Bagi pekerja yang masih beralih status atau kebingungan mengenai posisi kepesertaan mereka, rincian aturan berikut dapat menjadi acuan jelas.
| Fitur | Penerima Upah (PU) | Bukan Penerima Upah (BPU) |
|---|---|---|
| Definisi Pekerja | Pekerja yang bekerja pada pemberi kerja dan menerima gaji atau upah. | Pekerja yang melakukan kegiatan ekonomi secara mandiri. |
| Contoh Pekerja | Karyawan swasta, PNS, buruh pabrik, tenaga honorer. | Pedagang, pengemudi ojek online, petani, freelancer, dokter mandiri. |
| Pembayaran Iuran | Dibayar secara kolektif oleh perusahaan atau pemberi kerja. | Dibayar secara mandiri oleh peserta melalui kanal pembayaran resmi. |
| Pendaftaran | Dilakukan oleh HRD atau bagian personalia perusahaan. | Dilakukan secara mandiri melalui aplikasi atau agen resmi. |
| Program Wajib | JKK, JKM, JHT, dan Jaminan Pensiun (JP). | JKK dan JKM (Wajib), JHT (Opsional). |
Program Jaminan dan Nominal Iuran Peserta BPU
Perlindungan bagi peserta Bukan Penerima Upah dirancang agar pekerja mandiri tetap memiliki ketenangan saat menghadapi risiko kecelakaan kerja atau kematian. Terdapat tiga program utama yang bisa diikuti oleh kelompok pekerja ini dengan nominal iuran yang relatif terjangkau.
Iuran minimal untuk peserta BPU dimulai dari Rp16.800 per bulan.
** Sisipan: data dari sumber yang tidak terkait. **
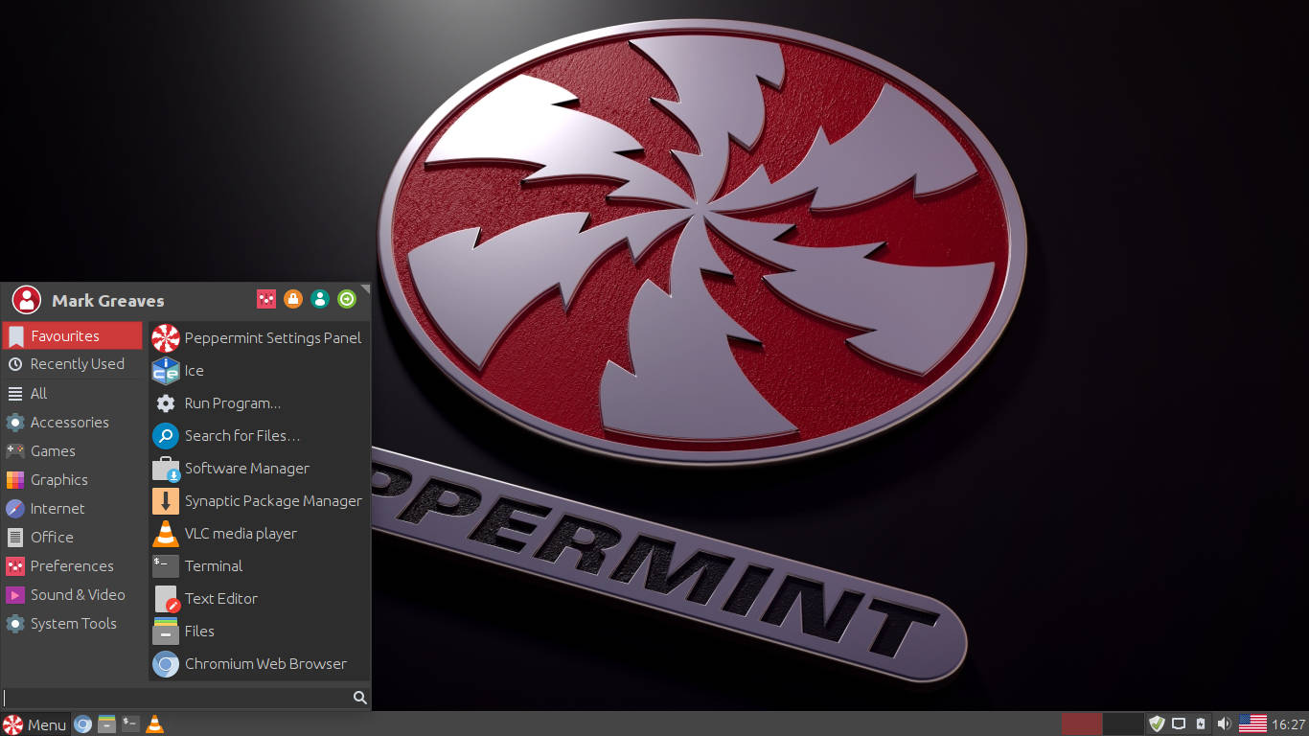Select the Recently Used category
This screenshot has width=1309, height=736.
77,364
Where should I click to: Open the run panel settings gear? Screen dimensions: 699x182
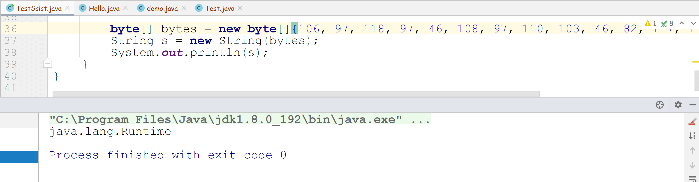point(678,105)
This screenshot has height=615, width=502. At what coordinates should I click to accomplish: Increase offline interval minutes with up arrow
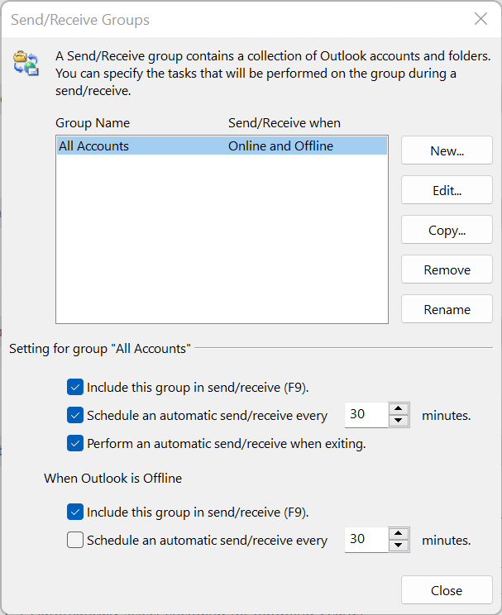click(x=399, y=534)
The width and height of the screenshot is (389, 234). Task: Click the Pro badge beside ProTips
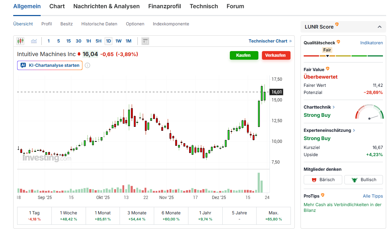click(323, 195)
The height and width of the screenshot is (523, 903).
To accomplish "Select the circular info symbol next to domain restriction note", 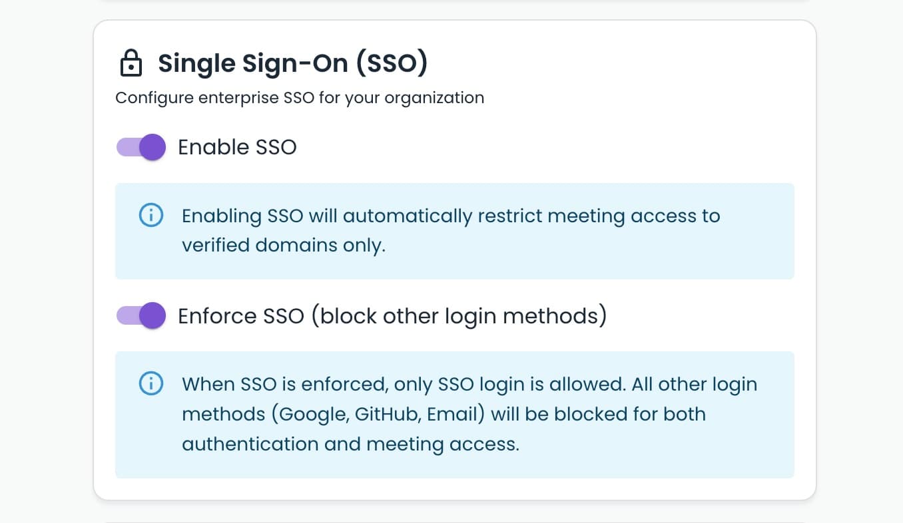I will coord(151,215).
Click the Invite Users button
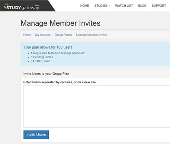Screen dimensions: 170x144 [x=36, y=135]
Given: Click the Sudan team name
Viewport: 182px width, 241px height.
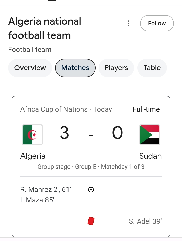Looking at the screenshot, I should (150, 156).
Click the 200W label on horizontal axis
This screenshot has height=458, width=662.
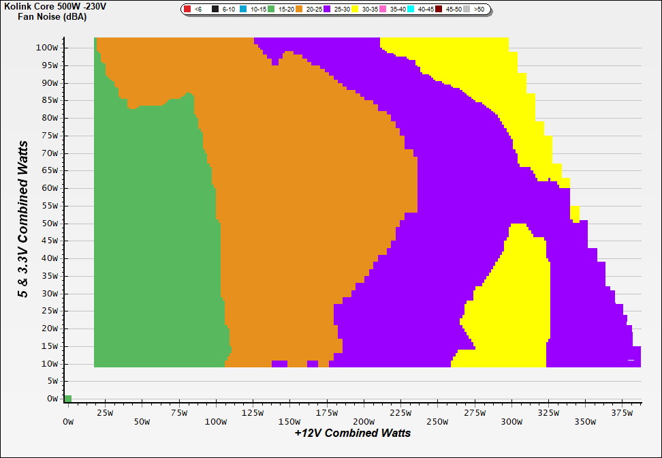pyautogui.click(x=364, y=423)
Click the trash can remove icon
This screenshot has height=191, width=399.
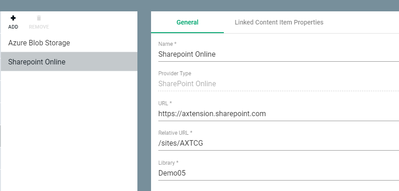tap(39, 18)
Angka tersebut mencakup iuran Jaminan Kecelakaan Kerja (JKK) sebesar 1% dari penghasilan yang dilaporkan (minimal Rp10.000) dan iuran Jaminan Kematian (JKM) sebesar Rp6.800 flat.
Bila peserta BPU ingin menambah program Jaminan Hari Tua (JHT), maka terdapat tambahan iuran minimal sebesar Rp20.000 per bulan. Berikut penjelasan mendalam mengenai tiga program untuk sektor mandiri tersebut.
Jaminan Kecelakaan Kerja (JKK)
Program ini memberikan perlindungan komprehensif atas risiko kecelakaan yang terjadi dalam hubungan kerja. Hal ini termasuk perjalanan dari dan ke tempat kerja serta penyakit yang disebabkan oleh lingkungan kerja. Manfaatnya berupa perawatan medis tanpa batas biaya sesuai kebutuhan medis serta santunan uang tunai.
Jaminan Kematian (JKM)
JKM memberikan manfaat nyata berupa santunan uang tunai kepada ahli waris ketika peserta meninggal dunia bukan akibat kecelakaan kerja. Total santunan yang diberikan mencapai Rp42.000.000, yang terdiri atas santunan kematian, biaya pemakaman, serta santunan berkala.
Jaminan Hari Tua (JHT)
Program ini bersifat opsional bagi peserta BPU dan berfungsi sebagai tabungan jangka panjang. Manfaat JHT berupa akumulasi iuran ditambah hasil pengembangan yang akan dicairkan saat peserta mencapai usia 56 tahun, mengalami cacat total tetap, atau meninggal dunia.
Prosedur pendaftaran bagi pekerja mandiri tergolong sangat sederhana karena tidak membutuhkan surat keterangan dari perusahaan atau tempat bekerja. Calon peserta hanya perlu memenuhi beberapa persyaratan administrasi dasar.
Persyaratan tersebut meliputi kepemilikan Nomor Induk Kependudukan (NIK) atau Kartu Tanda Penduduk (KTP), serta belum mencapai usia 65 tahun pada saat mendaftar. Selain itu, pendaftar harus melakukan kegiatan usaha atau pekerjaan mandiri di wilayah Indonesia.
Calon peserta juga wajib memiliki alamat email atau nomor telepon aktif untuk keperluan administrasi dan notifikasi iuran berkala. Proses pendaftaran dapat diakses secara digital melalui aplikasi JMO, situs resmi BPJS Ketenagakerjaan, atau melalui mitra kerja sama seperti kantor pos dan agen bank.
Peserta diimbau untuk selalu membayar iuran tepat waktu agar status kepesertaan tetap aktif. Hal ini penting guna memastikan manfaat jaminan dapat diklaim sewaktu-waktu saat risiko yang tidak diinginkan terjadi.